— Task directions —
Could you repeat word for word only the lines from the one containing "How do I perform: Expand" to the last line of the data below?

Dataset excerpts
◆ ◆ ◆ ◆ ◆
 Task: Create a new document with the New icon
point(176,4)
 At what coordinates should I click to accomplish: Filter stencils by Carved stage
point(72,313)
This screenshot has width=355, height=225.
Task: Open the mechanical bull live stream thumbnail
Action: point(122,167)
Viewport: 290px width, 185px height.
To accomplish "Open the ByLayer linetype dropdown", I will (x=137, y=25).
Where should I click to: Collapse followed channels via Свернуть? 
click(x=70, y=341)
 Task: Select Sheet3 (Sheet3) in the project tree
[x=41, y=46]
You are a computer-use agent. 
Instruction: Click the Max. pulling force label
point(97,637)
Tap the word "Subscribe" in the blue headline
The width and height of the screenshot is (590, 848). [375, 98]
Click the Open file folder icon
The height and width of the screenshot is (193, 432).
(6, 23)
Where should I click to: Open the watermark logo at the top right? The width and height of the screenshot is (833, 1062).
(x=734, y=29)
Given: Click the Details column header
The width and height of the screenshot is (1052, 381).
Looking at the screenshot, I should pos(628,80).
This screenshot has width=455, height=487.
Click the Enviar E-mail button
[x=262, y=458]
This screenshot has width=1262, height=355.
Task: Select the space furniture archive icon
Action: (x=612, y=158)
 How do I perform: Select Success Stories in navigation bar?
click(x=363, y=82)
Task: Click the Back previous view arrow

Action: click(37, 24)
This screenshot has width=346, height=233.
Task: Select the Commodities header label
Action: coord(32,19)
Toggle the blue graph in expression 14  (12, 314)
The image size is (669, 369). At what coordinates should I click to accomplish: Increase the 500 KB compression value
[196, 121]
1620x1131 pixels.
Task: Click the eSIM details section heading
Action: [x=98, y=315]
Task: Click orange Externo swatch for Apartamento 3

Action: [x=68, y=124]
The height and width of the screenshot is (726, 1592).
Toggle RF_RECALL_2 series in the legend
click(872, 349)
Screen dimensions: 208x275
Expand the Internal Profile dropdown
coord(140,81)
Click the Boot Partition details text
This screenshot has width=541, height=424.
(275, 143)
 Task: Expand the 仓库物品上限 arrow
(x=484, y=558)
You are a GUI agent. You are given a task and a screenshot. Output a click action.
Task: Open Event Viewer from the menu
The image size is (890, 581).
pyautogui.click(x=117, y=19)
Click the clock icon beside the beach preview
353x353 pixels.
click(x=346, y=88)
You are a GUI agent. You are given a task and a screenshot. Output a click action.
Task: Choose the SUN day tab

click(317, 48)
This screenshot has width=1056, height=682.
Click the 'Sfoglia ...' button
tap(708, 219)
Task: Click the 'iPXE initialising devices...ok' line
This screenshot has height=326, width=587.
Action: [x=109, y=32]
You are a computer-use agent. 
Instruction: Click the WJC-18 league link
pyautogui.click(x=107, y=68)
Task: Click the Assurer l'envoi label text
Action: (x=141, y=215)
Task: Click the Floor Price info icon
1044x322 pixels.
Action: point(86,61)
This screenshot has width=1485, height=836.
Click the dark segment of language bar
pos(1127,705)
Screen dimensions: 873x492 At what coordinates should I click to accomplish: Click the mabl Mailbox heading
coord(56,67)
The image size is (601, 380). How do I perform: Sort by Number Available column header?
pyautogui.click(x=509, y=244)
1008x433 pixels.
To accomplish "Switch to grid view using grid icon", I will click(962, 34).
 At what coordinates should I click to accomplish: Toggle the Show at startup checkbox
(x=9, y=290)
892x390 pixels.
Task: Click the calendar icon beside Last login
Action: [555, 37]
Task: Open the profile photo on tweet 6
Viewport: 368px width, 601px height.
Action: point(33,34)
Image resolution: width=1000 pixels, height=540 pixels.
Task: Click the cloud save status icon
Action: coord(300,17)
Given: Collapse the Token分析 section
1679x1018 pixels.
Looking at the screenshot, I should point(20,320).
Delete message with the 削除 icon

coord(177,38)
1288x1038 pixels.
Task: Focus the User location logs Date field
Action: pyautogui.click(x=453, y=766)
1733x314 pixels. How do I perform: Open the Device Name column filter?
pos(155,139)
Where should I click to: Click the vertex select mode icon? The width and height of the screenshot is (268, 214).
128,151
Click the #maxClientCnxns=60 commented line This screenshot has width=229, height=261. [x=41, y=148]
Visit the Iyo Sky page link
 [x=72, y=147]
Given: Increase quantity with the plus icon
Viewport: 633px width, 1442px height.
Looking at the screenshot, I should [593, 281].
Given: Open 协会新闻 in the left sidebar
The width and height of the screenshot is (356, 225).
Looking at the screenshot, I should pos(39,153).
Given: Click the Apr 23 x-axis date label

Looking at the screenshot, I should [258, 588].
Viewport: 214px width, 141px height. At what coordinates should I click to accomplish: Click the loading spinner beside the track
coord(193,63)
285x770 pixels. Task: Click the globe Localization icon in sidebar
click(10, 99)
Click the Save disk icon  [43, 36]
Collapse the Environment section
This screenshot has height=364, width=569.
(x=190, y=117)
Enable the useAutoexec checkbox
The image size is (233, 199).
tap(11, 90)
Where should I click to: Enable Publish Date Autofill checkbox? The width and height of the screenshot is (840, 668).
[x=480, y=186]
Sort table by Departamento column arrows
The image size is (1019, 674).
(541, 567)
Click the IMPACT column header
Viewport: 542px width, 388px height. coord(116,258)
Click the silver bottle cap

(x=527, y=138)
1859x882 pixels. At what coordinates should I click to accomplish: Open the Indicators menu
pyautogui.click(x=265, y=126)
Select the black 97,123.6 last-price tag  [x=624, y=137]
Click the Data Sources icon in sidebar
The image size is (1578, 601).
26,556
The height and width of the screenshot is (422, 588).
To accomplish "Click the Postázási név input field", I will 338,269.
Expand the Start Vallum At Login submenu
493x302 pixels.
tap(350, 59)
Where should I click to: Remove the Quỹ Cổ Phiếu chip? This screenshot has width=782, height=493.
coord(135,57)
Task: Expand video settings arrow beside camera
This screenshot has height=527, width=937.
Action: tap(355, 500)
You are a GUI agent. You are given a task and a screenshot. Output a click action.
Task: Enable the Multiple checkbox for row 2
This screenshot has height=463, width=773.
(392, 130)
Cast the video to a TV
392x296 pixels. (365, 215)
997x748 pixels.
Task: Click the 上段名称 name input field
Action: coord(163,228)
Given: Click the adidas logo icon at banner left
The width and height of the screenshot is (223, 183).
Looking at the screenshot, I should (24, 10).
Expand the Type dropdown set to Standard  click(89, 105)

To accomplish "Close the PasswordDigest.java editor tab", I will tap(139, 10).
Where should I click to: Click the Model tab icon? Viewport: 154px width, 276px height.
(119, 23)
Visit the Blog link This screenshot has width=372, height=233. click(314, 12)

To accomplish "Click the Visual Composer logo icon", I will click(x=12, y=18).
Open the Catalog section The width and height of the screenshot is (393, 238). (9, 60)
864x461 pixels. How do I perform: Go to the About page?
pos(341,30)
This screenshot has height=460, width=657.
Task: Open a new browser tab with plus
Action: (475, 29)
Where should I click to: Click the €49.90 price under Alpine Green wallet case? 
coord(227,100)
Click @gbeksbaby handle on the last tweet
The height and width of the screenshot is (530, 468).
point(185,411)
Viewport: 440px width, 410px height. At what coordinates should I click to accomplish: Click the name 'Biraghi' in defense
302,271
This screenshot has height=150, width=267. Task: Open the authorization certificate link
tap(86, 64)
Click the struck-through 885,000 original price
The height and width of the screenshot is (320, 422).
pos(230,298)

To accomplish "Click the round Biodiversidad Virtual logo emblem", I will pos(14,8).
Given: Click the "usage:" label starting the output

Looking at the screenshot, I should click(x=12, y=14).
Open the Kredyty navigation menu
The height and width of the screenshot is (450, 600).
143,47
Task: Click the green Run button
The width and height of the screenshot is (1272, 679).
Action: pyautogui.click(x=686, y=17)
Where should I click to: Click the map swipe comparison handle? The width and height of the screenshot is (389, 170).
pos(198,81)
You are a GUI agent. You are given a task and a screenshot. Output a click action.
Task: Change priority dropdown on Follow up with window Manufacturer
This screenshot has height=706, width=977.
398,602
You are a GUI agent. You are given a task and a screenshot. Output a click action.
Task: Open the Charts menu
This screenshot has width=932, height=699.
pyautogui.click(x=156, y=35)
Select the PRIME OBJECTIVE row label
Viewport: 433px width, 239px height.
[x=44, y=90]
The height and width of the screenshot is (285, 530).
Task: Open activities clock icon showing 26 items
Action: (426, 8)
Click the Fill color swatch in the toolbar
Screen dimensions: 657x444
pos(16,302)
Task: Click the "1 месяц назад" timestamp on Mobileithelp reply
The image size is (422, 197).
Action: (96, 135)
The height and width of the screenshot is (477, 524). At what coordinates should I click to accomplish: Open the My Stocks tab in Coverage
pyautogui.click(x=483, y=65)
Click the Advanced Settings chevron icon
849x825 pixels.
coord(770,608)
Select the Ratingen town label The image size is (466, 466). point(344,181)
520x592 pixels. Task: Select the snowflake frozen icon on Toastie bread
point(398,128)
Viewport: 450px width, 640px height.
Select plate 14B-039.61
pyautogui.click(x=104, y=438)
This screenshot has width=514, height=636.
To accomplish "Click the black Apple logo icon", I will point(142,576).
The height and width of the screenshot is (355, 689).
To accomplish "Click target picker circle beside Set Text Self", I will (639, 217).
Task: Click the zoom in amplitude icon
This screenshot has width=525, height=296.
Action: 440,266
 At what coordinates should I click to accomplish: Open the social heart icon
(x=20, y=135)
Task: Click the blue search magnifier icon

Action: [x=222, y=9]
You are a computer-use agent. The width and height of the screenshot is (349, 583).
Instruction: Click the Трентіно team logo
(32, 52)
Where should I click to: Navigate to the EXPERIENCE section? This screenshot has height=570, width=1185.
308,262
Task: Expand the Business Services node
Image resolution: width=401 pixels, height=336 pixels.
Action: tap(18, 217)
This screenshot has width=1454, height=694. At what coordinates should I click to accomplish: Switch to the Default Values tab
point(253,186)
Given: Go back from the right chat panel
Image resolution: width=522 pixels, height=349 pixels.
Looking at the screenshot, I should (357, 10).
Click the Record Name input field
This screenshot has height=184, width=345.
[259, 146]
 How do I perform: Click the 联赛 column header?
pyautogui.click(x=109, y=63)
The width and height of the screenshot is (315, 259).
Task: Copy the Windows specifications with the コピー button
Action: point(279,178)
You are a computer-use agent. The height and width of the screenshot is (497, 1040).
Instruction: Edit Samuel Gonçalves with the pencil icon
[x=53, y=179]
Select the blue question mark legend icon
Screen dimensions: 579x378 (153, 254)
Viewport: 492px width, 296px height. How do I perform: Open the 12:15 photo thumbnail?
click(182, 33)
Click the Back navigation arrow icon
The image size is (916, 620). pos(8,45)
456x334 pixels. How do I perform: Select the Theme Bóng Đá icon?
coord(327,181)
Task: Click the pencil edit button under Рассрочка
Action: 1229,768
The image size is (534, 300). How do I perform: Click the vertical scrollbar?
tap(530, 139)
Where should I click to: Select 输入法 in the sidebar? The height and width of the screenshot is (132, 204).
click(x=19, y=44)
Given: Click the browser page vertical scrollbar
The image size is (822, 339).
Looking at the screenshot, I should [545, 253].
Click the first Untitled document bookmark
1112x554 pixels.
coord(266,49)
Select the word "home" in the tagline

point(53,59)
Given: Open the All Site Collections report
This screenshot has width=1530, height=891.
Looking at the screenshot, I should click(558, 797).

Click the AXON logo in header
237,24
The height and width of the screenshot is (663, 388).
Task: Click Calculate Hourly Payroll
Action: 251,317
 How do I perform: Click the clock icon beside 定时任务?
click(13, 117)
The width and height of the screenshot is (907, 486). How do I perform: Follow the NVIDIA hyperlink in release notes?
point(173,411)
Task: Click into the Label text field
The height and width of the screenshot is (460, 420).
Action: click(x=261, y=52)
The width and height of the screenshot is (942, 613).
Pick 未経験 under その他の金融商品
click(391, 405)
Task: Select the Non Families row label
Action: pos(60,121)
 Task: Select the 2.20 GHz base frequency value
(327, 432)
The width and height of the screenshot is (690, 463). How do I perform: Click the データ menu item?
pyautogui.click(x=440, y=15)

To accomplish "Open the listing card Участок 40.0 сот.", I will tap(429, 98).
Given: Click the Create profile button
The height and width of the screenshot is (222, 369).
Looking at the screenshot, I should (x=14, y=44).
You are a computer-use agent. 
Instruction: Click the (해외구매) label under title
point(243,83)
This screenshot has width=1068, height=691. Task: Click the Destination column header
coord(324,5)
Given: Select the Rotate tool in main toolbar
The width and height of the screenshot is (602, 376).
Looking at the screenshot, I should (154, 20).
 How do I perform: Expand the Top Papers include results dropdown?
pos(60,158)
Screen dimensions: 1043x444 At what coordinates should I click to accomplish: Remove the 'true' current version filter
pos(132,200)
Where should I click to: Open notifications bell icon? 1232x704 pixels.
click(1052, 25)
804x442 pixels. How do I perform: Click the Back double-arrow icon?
◆ ◆ ◆ ◆ ◆
— Exercise result —
 How do I perform: Expand the Top Papers include results dropdown?
pos(60,158)
Screen dimensions: 1043x444 At what coordinates should I click to accomplish: Remove the 'true' current version filter
pos(132,200)
Where should I click to: Open notifications bell icon? 1232x704 pixels.
click(1052, 25)
804x442 pixels. How do I perform: Click the Back double-arrow icon?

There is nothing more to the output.